Monday, September 14, 2015

I Think I Can





Mrs. Emily Smith was my kindergarten teacher. She had a classroom set up in her room where we went to school for 3 hours a day. It was private so I have no idea how my poor parents afforded it. I have a feeling my dad traded off surveying work for all of us kids to attend.

Mrs. Smith was a lovely woman who fed us chocolate milk on Fridays and read books galore and wiped the scrapes on our knees. What I remember most was that we would gather around her chair and she would read "The Little Engine That Could" fairly often. It was my first introduction to thinking about endless possibilities and tenacity. "Perseverance and diligence," she said. And I believed her. After all, she was Mrs. Smith, and no one was more perfect in my five-year-old mind.

Many teachers over the years taught the same message. It wasn't about what we learned as much as it was about how we learned to learn and loving to learn. "Keep at it," they said. And I believed them.

More importantly many significant people in my life have pointed me to Christ and encouraged me to "keep the faith." Stay strong and just put one foot in front of the other. In fact, I've said those exact same things. And they are true. But, they are hard. Very hard.

This past week was my very first time to try and run again. I run because God impressed it upon my heart several years ago. It is NOT from me. I can think of many other things I would/could choose to do, but none of them involve exercise!

It was difficult. Did I honestly think I would just be able to run 5 miles again? Apparently I did, or so I realized after I was disappointed for a few days.

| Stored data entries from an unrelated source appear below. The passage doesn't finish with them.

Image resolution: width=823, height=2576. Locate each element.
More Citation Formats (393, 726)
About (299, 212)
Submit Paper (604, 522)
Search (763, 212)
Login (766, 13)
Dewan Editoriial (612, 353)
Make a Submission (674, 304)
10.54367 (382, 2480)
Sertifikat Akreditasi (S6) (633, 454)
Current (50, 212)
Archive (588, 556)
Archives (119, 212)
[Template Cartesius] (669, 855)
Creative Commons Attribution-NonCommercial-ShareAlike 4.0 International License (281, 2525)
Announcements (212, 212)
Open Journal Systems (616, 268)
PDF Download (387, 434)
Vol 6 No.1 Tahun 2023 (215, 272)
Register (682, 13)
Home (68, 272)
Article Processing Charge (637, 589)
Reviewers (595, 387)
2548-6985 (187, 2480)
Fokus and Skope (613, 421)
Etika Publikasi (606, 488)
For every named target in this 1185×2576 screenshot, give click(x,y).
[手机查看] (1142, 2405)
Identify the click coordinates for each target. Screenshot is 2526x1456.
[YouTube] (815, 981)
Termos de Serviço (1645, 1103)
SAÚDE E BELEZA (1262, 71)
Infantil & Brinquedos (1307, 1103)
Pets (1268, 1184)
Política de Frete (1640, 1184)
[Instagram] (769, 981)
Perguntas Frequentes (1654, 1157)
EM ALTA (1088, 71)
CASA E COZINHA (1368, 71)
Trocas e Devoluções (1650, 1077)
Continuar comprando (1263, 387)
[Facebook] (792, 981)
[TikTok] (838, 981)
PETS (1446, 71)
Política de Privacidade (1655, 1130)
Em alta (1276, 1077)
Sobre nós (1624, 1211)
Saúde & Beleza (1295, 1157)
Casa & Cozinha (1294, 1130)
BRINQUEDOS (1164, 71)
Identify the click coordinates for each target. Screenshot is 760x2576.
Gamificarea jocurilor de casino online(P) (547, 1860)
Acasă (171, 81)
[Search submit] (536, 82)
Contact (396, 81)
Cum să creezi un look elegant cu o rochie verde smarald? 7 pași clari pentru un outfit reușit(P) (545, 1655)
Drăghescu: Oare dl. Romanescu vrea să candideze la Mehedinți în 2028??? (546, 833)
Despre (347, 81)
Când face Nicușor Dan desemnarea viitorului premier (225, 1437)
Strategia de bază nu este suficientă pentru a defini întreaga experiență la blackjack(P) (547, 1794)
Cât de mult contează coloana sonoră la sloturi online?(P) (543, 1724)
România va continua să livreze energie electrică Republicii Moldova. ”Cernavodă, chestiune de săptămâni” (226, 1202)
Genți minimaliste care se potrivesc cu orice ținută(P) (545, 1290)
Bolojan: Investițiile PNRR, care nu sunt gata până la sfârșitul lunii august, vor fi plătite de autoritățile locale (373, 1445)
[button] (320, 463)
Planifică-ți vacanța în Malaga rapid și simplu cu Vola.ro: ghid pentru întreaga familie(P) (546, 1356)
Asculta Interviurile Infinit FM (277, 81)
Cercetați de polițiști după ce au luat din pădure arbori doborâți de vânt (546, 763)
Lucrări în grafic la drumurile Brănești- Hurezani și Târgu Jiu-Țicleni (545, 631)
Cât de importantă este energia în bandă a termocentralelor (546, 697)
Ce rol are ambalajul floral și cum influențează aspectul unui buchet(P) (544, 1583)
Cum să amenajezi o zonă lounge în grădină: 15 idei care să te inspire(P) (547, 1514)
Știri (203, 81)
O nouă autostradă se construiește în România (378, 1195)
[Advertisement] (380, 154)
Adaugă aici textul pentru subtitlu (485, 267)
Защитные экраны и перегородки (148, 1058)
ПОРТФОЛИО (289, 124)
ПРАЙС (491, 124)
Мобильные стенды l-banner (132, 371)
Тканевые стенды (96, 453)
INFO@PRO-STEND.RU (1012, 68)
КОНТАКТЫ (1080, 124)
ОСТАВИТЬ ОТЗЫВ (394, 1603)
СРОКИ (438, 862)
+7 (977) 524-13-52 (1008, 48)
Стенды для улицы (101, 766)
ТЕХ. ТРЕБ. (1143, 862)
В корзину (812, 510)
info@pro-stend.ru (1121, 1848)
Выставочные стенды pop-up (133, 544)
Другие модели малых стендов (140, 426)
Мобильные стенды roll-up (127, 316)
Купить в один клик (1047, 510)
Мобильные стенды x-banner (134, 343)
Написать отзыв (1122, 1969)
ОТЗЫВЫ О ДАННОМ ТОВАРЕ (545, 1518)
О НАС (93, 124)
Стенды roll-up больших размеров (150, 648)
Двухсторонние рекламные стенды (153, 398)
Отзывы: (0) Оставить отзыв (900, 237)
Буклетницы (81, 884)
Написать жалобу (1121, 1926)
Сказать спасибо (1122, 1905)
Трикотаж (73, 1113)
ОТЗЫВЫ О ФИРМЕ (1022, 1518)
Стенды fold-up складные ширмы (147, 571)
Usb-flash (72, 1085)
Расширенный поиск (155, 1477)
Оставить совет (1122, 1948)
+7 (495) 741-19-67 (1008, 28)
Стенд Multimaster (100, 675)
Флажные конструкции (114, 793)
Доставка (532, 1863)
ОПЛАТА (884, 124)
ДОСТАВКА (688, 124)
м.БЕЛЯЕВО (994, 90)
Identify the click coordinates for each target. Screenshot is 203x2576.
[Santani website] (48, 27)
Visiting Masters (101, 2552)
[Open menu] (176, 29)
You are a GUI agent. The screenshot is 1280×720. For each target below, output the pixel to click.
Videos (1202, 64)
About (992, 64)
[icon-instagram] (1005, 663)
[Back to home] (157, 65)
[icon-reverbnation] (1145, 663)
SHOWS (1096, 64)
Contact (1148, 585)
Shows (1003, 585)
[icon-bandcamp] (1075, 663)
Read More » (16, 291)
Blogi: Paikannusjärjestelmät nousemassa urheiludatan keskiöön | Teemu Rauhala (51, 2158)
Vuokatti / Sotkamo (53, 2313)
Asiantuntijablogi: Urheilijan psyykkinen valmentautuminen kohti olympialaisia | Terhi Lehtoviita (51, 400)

But in my quiet time, I've been studying the book of Hebrews. That's just a book full of good stuff. The main theme of Hebrews is that Christ is superior to everything else - angels, Moses, Abraham, the old covenant, all priests, Melchizedek, etc. - and He is sufficient. He is ALL we need. He is our All in all.

And I believe that (not that what I believe matters in light of the truth). He is enough. And He is good. And He has a plan for me which involved surgery and recovery. And running again. I have to trust that He will enable me to do just what He desires in His timing. So, I run for Him and no one else. I run for His glory. May He receive all the praise and honor and glory for what He chooses to do.